Cogió en brazos a la más pequeña, fueron a comprar churros y salieron del
mercado para desayunar en casa. Esta se encontraba en el número 16 de la calle
Norte.
En la
esquina de la calle Córdoba con la calle Norte oyeron el ensordecedor ruido, y
rápidamente corrieron para refugiarse en la casa. En ese preciso instante, el
puesto de mi bisabuela era destruido, y ella resultó herida por metralla en el
glúteo.
En otro
lugar del mercado, el abuelo de mi mujer, Rafael Ruiz López, con un brazo
destrozado por la metralla, no pudo abrazar a su hijo Jesús, de ocho años, que
yacía en el suelo. Pero su desgracia fue aún más dramática cuando los
facultativos que le atendieron pretendieron cortarle el brazo. Un obrero con
trece hijos, cuyo medio de subsistencia para toda su familia eran sus manos.
Crueldad y
bestialidad contra una ciudad alejada del frente activo
Los
protagonistas reales del siguiente relato tuvieron la suerte de poder contarlo.

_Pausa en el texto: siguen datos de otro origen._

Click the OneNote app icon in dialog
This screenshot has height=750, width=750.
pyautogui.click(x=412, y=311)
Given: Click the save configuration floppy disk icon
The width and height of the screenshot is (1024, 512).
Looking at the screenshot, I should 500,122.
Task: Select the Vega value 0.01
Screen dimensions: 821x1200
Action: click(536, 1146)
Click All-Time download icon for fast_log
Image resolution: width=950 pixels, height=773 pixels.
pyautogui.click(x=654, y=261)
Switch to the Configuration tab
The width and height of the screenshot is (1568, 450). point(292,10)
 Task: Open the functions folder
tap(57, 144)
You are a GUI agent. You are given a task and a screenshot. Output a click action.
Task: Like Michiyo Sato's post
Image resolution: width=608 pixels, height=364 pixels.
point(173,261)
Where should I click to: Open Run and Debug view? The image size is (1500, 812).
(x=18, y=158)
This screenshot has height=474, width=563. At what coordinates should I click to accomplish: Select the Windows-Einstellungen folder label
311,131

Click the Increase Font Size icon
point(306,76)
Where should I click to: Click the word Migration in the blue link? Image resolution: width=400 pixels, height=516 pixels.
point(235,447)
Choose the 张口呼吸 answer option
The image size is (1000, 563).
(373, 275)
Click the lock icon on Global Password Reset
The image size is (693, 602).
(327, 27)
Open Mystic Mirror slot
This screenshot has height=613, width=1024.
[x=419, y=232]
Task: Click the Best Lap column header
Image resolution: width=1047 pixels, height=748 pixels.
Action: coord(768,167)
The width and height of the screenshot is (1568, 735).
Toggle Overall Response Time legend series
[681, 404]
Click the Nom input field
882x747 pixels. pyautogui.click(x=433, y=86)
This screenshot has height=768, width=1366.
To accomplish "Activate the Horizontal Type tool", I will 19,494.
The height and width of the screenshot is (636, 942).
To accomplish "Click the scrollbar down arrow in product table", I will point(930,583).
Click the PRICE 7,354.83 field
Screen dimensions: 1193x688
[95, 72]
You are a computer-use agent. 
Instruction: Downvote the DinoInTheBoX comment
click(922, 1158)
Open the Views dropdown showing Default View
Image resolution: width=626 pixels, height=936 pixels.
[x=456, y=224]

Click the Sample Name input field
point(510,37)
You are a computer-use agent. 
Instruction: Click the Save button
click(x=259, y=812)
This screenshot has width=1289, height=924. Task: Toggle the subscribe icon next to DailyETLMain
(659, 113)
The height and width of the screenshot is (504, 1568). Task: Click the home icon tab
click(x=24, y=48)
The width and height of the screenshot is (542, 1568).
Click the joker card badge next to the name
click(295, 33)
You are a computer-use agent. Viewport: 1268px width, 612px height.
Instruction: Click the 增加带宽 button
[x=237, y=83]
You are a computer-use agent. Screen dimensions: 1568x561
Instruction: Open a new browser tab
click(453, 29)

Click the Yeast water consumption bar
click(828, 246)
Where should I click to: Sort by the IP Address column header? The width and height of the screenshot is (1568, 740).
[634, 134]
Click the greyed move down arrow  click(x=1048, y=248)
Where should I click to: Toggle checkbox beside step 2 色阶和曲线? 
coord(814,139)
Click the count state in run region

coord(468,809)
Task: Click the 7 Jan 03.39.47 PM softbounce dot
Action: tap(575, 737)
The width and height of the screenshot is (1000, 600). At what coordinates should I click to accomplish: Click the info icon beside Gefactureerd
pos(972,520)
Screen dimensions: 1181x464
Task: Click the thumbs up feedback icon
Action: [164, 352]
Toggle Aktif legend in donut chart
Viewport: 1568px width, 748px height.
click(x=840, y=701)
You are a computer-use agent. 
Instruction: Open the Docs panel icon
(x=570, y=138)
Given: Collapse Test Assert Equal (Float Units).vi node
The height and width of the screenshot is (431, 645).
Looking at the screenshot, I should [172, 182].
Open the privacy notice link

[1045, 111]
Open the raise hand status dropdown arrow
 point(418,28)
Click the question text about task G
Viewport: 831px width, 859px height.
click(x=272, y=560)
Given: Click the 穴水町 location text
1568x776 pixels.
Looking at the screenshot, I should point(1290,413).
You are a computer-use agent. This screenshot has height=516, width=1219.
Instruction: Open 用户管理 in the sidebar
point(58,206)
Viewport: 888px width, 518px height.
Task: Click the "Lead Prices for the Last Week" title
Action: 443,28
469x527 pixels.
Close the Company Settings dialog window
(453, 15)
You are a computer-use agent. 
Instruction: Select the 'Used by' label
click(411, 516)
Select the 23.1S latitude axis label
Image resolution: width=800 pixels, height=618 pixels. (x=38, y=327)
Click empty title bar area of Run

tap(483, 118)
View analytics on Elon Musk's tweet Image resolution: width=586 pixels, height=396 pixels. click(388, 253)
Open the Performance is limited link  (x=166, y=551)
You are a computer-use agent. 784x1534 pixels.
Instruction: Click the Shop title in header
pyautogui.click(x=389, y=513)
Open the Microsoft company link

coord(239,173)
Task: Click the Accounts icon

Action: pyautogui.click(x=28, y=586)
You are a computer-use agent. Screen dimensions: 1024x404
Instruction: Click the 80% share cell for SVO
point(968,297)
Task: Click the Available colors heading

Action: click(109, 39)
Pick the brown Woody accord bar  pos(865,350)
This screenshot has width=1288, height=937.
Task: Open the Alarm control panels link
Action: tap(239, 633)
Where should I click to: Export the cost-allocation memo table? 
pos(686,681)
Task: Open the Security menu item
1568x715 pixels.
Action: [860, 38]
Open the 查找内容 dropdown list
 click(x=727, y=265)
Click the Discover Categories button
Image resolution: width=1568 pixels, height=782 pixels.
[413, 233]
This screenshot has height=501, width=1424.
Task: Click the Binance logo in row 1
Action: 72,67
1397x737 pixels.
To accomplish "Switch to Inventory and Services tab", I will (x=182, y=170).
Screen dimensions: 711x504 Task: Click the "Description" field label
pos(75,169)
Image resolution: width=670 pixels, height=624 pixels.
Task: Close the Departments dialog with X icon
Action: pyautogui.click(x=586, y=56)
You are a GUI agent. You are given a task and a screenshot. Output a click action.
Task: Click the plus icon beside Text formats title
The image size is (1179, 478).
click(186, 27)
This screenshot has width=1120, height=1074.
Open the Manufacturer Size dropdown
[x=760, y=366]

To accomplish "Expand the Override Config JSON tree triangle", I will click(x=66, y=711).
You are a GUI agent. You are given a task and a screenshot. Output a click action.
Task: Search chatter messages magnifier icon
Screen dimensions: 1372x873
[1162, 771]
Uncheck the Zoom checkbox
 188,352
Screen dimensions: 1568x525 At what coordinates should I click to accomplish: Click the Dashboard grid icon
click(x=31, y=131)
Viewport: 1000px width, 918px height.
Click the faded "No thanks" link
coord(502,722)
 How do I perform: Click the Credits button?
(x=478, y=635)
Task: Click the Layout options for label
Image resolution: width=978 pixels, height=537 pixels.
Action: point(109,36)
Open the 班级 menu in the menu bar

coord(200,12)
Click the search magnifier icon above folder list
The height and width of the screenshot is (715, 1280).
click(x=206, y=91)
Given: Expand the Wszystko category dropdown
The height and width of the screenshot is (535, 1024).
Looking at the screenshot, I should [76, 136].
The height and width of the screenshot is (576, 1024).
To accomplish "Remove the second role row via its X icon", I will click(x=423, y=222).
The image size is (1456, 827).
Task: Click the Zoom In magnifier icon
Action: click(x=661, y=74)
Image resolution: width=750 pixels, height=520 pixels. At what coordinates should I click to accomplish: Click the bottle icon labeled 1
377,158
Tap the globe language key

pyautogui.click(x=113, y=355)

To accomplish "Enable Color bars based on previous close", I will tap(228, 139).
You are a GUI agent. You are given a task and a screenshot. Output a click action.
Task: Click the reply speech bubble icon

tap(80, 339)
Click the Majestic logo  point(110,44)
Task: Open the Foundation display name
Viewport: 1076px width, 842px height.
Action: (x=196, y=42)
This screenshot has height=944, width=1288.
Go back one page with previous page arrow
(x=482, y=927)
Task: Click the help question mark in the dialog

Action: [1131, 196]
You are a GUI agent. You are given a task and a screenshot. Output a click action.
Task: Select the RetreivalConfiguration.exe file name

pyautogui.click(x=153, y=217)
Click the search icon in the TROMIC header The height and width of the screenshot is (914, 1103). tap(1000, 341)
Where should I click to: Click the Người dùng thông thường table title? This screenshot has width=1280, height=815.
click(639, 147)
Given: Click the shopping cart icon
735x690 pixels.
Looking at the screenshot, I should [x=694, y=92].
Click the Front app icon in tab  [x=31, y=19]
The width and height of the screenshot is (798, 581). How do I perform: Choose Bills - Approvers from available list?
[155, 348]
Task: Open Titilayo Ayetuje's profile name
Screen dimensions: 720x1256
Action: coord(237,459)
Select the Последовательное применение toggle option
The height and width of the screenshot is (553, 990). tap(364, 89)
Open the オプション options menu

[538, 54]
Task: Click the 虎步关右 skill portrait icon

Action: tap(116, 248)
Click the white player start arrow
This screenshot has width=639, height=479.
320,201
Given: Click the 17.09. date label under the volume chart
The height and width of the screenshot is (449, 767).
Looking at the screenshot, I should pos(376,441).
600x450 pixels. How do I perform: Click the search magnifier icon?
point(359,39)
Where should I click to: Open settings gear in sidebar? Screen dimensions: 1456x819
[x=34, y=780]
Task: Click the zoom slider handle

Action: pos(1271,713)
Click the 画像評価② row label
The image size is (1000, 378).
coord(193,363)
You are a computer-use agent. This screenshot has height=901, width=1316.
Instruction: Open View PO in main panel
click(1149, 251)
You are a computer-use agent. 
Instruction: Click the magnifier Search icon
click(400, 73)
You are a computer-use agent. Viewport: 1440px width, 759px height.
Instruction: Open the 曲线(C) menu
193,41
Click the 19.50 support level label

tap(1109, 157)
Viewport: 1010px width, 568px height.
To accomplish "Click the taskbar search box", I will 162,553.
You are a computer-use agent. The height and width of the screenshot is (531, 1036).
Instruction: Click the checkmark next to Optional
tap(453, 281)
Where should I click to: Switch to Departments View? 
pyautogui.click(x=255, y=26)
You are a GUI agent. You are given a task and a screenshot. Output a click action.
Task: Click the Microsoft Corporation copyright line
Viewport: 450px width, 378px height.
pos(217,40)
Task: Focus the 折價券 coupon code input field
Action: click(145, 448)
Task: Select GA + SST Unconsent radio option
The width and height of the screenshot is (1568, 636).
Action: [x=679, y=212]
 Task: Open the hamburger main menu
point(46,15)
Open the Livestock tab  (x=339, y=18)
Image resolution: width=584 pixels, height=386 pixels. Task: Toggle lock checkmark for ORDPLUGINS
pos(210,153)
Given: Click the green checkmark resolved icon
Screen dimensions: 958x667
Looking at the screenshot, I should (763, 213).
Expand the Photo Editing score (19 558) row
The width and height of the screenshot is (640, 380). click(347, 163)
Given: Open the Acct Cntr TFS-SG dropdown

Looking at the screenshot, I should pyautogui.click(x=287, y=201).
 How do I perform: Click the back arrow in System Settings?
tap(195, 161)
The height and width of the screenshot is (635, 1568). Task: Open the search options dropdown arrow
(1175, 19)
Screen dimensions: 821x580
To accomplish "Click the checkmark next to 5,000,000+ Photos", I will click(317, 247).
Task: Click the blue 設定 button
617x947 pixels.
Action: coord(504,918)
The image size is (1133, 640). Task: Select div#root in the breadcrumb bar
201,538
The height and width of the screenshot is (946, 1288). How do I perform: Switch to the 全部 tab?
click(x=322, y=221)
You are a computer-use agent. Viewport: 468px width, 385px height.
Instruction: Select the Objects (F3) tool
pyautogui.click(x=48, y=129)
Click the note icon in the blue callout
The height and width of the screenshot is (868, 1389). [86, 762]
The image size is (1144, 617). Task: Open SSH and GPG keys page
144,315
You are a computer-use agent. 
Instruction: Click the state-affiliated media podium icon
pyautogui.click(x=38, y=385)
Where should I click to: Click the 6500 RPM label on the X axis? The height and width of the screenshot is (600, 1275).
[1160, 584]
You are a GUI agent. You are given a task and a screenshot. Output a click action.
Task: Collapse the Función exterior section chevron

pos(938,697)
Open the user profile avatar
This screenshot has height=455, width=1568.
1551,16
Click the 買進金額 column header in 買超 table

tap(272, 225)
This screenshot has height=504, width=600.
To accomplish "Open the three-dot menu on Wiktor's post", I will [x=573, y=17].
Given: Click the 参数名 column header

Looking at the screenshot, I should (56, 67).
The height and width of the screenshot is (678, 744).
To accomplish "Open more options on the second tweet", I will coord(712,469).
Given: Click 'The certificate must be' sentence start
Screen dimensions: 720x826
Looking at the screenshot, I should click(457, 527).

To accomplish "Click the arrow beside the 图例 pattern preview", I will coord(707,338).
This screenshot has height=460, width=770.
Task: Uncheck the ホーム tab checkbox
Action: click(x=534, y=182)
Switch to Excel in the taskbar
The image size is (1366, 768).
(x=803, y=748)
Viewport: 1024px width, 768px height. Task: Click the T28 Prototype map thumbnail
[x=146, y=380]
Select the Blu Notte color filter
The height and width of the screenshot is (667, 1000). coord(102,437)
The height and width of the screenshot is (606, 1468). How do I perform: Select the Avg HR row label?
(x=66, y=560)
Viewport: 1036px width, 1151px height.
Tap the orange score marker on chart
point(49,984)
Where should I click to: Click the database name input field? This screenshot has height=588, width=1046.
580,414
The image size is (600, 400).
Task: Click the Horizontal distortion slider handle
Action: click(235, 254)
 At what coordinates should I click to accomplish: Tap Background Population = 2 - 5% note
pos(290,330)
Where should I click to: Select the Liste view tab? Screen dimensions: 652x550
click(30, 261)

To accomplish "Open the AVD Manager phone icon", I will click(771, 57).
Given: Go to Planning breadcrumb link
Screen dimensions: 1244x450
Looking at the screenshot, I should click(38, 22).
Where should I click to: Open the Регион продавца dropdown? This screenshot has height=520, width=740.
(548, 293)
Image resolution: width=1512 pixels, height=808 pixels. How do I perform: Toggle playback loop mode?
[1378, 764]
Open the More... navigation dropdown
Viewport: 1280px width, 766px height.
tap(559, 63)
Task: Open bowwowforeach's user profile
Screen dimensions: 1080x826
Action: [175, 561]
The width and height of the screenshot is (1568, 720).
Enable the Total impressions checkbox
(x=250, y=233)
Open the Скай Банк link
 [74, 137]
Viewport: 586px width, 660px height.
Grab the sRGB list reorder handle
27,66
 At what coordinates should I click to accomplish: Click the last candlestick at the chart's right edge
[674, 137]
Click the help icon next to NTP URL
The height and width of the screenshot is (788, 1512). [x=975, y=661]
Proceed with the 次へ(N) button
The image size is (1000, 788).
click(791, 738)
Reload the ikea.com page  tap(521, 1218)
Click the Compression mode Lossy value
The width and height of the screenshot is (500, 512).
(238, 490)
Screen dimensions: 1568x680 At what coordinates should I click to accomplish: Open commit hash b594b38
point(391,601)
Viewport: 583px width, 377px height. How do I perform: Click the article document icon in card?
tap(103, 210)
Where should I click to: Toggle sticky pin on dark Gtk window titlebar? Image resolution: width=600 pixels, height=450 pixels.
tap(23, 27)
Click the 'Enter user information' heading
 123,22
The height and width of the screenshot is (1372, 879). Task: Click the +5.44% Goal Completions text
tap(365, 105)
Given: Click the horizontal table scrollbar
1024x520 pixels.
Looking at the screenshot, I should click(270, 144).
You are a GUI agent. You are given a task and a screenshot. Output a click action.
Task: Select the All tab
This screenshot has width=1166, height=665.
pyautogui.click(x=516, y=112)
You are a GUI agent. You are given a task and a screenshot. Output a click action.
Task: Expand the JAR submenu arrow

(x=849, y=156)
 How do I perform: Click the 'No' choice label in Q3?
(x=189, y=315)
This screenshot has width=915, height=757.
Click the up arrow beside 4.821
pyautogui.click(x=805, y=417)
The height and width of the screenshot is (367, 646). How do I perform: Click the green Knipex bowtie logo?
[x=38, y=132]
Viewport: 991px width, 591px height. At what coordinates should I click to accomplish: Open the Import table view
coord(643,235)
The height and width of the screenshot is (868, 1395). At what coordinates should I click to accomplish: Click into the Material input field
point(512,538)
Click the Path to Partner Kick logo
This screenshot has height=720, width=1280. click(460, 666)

Esta otra historia real, créanme, me la contó mi suegra María Isabel Lardín
Herrera. Su padre sentenció con dos palabras el salvajismo del bombardeo.
En el
cortijo Rivero, propiedad de don Domingo Montes, su mujer Dolores estaba
desayunando. El estruendo de los aviones republicanos Tupolev SB-2, que
acababan de pasar, la hizo levantarse de la mesa, y con la taza de café con
leche en la mano, corría nerviosa de un lado a otro de la casa, sin saber muy
bien lo que hacía. Todo le hacía presagiar lo que, unos minutos más tarde,
sucedió.
Rápidamente,
el humo que se veía proveniente de Cabra tras los bombardeos —a pesar de que
dicho cortijo se encontraba a más de tres kilómetros de distancia— preocupó
enormemente a don Juan José Lardín Romero, que trabajaba en el cortijo y,
dejando sus aperos de labranza, corría hacia la casa diciendo: “Adiós, Cabra.
Adiós, Cabra”.
Poco
después, mucha gente que despavorida abandonó la ciudad se refugió en ese
cortijo. La masacre ya se había consumado. La barbarie olvidada de un bombardeo
inútil que, el 7 de noviembre de 1938, a las 7:31 horas de la mañana, dejó 109
muertos y más de 200 heridos. Un bombardeo que no tuvo un Picasso, que ha sido
desconocido para gran parte de la opinión pública.